E la situazione rischia di degenerare, dopo la decisione presa dalle autorità militari britanniche e americane di abbandonare il paese. “A causa del deteriorarsi della situazione di sicurezza nello Yemen, il governo americano ha temporaneamente ricollocato il personale rimasto al di fuori del Paese“, queste le parole del portavoce del Dipartimento di Stato americano, Jeff Rathke. Gli Stati Uniti, così come il Regno Unito, temono che l’escalation possa presto trasformare lo Yemen in un’altra Siria. L’ONU, che sostiene la legittimità del presidente Hadi (così come le monarchie sunnite del Golfo, prima fra tutte quella dell’Arabia Saudita), ha invitato tutti gli Stati membri “ad astenersi da qualsiasi ingerenza che possa alimentare il conflitto ed aggravare l’instabilità”: un’allusione evidentemente rivolta soprattutto all’Iran, che ha finanziato e sostenuto l’azione delle milizie sciite degli Houti nel golpe del gennaio scorso e in tutte le loro successive azioni e rivendicazioni.

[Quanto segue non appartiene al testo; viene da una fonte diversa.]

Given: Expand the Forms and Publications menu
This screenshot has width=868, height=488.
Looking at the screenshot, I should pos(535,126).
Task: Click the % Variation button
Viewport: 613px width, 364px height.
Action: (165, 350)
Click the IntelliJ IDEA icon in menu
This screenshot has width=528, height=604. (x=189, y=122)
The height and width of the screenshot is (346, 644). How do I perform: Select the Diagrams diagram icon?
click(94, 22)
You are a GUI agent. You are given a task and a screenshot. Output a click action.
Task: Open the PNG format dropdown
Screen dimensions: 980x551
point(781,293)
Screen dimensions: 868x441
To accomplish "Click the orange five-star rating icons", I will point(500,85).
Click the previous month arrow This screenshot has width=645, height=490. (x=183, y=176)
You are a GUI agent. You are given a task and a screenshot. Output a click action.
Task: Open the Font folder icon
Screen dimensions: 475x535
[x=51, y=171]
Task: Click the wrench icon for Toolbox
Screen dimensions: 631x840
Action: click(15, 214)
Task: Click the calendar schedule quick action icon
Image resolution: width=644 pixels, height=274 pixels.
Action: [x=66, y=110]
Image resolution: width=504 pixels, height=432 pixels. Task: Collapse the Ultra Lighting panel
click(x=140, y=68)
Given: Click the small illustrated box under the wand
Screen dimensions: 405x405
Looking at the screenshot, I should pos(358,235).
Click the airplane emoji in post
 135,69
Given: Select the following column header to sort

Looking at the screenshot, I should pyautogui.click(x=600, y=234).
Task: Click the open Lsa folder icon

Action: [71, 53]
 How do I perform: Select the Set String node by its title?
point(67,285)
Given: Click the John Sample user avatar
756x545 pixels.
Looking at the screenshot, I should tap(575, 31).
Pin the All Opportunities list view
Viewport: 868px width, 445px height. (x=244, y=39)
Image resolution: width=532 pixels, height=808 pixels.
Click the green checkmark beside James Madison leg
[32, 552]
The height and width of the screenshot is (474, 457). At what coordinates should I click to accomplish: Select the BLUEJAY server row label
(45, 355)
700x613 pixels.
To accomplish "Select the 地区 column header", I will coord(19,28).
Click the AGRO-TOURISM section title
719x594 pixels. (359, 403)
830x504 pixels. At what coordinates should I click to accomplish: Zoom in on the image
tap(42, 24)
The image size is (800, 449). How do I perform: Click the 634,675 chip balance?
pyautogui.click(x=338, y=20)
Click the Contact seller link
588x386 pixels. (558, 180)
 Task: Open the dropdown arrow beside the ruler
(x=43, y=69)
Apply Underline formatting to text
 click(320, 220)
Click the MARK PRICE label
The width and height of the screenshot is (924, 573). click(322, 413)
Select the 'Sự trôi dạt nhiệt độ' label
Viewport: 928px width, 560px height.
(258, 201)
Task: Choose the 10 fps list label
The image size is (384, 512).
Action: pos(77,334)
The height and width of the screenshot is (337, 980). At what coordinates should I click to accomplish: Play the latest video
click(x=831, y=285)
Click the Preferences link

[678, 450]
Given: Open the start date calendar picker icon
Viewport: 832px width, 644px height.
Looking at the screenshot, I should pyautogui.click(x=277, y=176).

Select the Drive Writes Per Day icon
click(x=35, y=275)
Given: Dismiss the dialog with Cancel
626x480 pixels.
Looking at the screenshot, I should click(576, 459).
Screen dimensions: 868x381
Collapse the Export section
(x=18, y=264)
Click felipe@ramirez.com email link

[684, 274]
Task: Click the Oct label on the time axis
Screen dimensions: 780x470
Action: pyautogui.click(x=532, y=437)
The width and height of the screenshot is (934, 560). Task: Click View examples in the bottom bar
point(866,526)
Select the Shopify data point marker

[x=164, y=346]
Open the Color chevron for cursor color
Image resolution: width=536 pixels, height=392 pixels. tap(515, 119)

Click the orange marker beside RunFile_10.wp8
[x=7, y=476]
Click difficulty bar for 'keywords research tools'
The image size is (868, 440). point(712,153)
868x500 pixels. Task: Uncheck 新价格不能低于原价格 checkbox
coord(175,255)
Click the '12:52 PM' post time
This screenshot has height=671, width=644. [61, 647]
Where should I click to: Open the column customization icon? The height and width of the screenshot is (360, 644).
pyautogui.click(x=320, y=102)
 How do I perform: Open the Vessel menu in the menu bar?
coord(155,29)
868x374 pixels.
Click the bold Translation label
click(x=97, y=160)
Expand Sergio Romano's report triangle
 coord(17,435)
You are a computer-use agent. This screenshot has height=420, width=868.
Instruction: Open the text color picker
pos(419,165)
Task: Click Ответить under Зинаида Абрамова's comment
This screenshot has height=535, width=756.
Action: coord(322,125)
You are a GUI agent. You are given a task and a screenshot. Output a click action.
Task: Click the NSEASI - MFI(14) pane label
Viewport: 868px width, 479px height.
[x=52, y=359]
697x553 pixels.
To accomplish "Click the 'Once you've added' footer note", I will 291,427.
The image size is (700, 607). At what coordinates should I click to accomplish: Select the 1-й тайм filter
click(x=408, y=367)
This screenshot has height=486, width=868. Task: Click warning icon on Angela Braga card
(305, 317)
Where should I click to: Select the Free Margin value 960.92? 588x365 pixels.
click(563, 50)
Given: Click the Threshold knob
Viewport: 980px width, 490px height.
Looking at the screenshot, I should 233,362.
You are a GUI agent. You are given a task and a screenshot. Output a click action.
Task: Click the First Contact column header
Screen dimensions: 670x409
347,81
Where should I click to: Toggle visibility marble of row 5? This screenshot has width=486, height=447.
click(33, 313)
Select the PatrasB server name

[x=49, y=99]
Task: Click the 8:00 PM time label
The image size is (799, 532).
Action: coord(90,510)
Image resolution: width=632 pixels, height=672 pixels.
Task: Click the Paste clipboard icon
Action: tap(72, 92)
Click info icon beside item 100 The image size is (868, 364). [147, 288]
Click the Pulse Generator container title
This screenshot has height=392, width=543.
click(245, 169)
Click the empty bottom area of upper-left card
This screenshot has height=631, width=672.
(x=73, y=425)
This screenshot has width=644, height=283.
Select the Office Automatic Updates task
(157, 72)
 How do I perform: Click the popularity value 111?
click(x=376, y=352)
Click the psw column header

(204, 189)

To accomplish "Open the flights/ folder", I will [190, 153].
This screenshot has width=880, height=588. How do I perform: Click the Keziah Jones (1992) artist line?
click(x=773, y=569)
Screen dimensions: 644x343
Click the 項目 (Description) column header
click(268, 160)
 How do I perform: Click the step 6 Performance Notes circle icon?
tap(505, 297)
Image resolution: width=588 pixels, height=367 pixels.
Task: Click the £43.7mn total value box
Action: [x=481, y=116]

Nel frattempo, i miliziani hanno preso il controllo di alcuni quartieri di Taez, terza città yemenita in ordine di grandezza, compreso quello dell’aeroporto militare e di alcune strutture governative. Gli abitanti di Taez sono scesi in piazza per protestare contro l’invasione da parte degli Houti: uno dei manifestanti è stato poi ucciso dai miliziani. Taez si trova a circa 250km a sud est di Sanaa, sulla direttrice che porta ad Aden, ed è perciò considerata un punto strategico della battaglia dei ribelli Houti.